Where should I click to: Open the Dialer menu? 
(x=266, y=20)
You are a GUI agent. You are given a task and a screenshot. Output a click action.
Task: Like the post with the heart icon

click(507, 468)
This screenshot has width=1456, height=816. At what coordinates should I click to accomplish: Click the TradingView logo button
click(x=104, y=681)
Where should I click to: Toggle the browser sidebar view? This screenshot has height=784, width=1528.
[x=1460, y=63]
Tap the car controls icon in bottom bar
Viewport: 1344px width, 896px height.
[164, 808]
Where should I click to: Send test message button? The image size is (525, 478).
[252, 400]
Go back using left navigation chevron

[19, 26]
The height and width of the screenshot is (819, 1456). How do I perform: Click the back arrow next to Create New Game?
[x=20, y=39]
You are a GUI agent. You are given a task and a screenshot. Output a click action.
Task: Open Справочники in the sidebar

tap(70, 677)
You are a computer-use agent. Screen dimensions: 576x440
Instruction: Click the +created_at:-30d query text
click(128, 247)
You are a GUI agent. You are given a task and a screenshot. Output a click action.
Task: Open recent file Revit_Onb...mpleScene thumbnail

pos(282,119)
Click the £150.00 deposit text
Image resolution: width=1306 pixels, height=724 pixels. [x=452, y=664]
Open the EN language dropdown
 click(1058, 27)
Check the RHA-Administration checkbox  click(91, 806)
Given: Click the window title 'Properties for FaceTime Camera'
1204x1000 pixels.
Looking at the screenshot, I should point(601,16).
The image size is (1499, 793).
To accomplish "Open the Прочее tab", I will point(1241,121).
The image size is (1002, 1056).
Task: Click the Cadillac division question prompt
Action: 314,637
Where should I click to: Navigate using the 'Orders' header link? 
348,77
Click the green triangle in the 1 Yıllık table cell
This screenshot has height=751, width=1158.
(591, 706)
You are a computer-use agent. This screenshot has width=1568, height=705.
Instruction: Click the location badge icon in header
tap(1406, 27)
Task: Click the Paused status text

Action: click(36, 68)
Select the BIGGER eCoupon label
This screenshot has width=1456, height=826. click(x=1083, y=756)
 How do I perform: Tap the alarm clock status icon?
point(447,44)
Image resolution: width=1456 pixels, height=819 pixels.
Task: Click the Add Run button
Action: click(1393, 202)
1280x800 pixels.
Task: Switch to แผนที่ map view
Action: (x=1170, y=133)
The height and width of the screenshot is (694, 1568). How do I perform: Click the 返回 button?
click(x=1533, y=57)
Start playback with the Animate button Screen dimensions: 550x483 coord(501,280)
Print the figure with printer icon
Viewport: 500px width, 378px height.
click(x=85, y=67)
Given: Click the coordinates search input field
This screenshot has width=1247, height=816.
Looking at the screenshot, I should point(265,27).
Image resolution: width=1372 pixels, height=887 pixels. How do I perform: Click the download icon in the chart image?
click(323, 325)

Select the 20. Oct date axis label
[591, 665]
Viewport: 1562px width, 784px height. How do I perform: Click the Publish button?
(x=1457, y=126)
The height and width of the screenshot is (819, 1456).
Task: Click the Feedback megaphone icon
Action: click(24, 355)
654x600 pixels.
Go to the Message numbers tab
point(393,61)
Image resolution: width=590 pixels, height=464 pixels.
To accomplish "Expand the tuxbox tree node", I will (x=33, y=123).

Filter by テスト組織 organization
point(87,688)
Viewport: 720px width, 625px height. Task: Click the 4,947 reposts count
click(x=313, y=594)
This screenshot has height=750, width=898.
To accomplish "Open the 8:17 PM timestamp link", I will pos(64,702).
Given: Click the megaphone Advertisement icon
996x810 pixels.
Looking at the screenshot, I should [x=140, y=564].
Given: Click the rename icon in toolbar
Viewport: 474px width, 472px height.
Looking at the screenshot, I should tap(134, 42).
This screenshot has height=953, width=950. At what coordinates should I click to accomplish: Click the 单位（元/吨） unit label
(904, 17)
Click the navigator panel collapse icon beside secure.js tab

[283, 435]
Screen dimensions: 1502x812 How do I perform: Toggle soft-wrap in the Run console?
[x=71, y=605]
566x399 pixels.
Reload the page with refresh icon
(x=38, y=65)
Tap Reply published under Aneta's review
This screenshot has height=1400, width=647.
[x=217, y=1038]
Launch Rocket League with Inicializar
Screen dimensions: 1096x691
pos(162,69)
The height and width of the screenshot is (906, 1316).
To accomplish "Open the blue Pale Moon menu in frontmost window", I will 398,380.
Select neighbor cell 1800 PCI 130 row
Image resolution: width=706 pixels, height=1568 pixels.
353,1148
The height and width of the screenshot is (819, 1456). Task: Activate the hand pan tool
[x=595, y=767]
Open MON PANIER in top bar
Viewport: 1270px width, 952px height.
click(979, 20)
- - - -
> **Stated exercise**:
Rewrite all of the material above, replacing "Where should I click to" with "Where do I click to" everywhere it occurs and leaving everything else unchanged.

> **The answer**:
Where do I click to: Open the Dialer menu? 
(x=266, y=20)
You are a GUI agent. You are given a task and a screenshot. Output a click action.
Task: Like the post with the heart icon

click(507, 468)
This screenshot has width=1456, height=816. At what coordinates should I click to accomplish: Click the TradingView logo button
click(x=104, y=681)
Where do I click to: Toggle the browser sidebar view? This screenshot has height=784, width=1528.
[x=1460, y=63]
Tap the car controls icon in bottom bar
Viewport: 1344px width, 896px height.
[164, 808]
Where do I click to: Send test message button? The image size is (525, 478).
[252, 400]
Go back using left navigation chevron

[19, 26]
The height and width of the screenshot is (819, 1456). How do I perform: Click the back arrow next to Create New Game?
[x=20, y=39]
You are a GUI agent. You are given a task and a screenshot. Output a click action.
Task: Open Справочники in the sidebar

tap(70, 677)
You are a computer-use agent. Screen dimensions: 576x440
Instruction: Click the +created_at:-30d query text
click(128, 247)
You are a GUI agent. You are given a task and a screenshot. Output a click action.
Task: Open recent file Revit_Onb...mpleScene thumbnail

pos(282,119)
Click the £150.00 deposit text
Image resolution: width=1306 pixels, height=724 pixels. [x=452, y=664]
Open the EN language dropdown
 click(1058, 27)
Check the RHA-Administration checkbox  click(91, 806)
Given: Click the window title 'Properties for FaceTime Camera'
1204x1000 pixels.
Looking at the screenshot, I should point(601,16).
The image size is (1499, 793).
To accomplish "Open the Прочее tab", I will point(1241,121).
The image size is (1002, 1056).
Task: Click the Cadillac division question prompt
Action: 314,637
Where do I click to: Navigate using the 'Orders' header link? 
348,77
Click the green triangle in the 1 Yıllık table cell
This screenshot has height=751, width=1158.
(591, 706)
You are a computer-use agent. This screenshot has width=1568, height=705.
Instruction: Click the location badge icon in header
tap(1406, 27)
Task: Click the Paused status text

Action: click(36, 68)
Select the BIGGER eCoupon label
This screenshot has width=1456, height=826. click(x=1083, y=756)
 How do I perform: Tap the alarm clock status icon?
point(447,44)
Image resolution: width=1456 pixels, height=819 pixels.
Task: Click the Add Run button
Action: click(1393, 202)
1280x800 pixels.
Task: Switch to แผนที่ map view
Action: (x=1170, y=133)
The height and width of the screenshot is (694, 1568). How do I perform: Click the 返回 button?
click(x=1533, y=57)
Start playback with the Animate button Screen dimensions: 550x483 coord(501,280)
Print the figure with printer icon
Viewport: 500px width, 378px height.
click(x=85, y=67)
Given: Click the coordinates search input field
This screenshot has width=1247, height=816.
Looking at the screenshot, I should point(265,27).
Image resolution: width=1372 pixels, height=887 pixels. How do I perform: Click the download icon in the chart image?
click(323, 325)

Select the 20. Oct date axis label
[591, 665]
Viewport: 1562px width, 784px height. How do I perform: Click the Publish button?
(x=1457, y=126)
The height and width of the screenshot is (819, 1456).
Task: Click the Feedback megaphone icon
Action: click(24, 355)
654x600 pixels.
Go to the Message numbers tab
point(393,61)
Image resolution: width=590 pixels, height=464 pixels.
To accomplish "Expand the tuxbox tree node", I will (x=33, y=123).

Filter by テスト組織 organization
point(87,688)
Viewport: 720px width, 625px height. Task: Click the 4,947 reposts count
click(x=313, y=594)
This screenshot has height=750, width=898.
To accomplish "Open the 8:17 PM timestamp link", I will pos(64,702).
Given: Click the megaphone Advertisement icon
996x810 pixels.
Looking at the screenshot, I should [x=140, y=564].
Given: Click the rename icon in toolbar
Viewport: 474px width, 472px height.
Looking at the screenshot, I should tap(134, 42).
This screenshot has height=953, width=950. At what coordinates should I click to accomplish: Click the 单位（元/吨） unit label
(904, 17)
Click the navigator panel collapse icon beside secure.js tab

[283, 435]
Screen dimensions: 1502x812 How do I perform: Toggle soft-wrap in the Run console?
[x=71, y=605]
566x399 pixels.
Reload the page with refresh icon
(x=38, y=65)
Tap Reply published under Aneta's review
This screenshot has height=1400, width=647.
[x=217, y=1038]
Launch Rocket League with Inicializar
Screen dimensions: 1096x691
pos(162,69)
The height and width of the screenshot is (906, 1316).
To accomplish "Open the blue Pale Moon menu in frontmost window", I will 398,380.
Select neighbor cell 1800 PCI 130 row
Image resolution: width=706 pixels, height=1568 pixels.
353,1148
The height and width of the screenshot is (819, 1456). Task: Activate the hand pan tool
[x=595, y=767]
Open MON PANIER in top bar
Viewport: 1270px width, 952px height.
click(979, 20)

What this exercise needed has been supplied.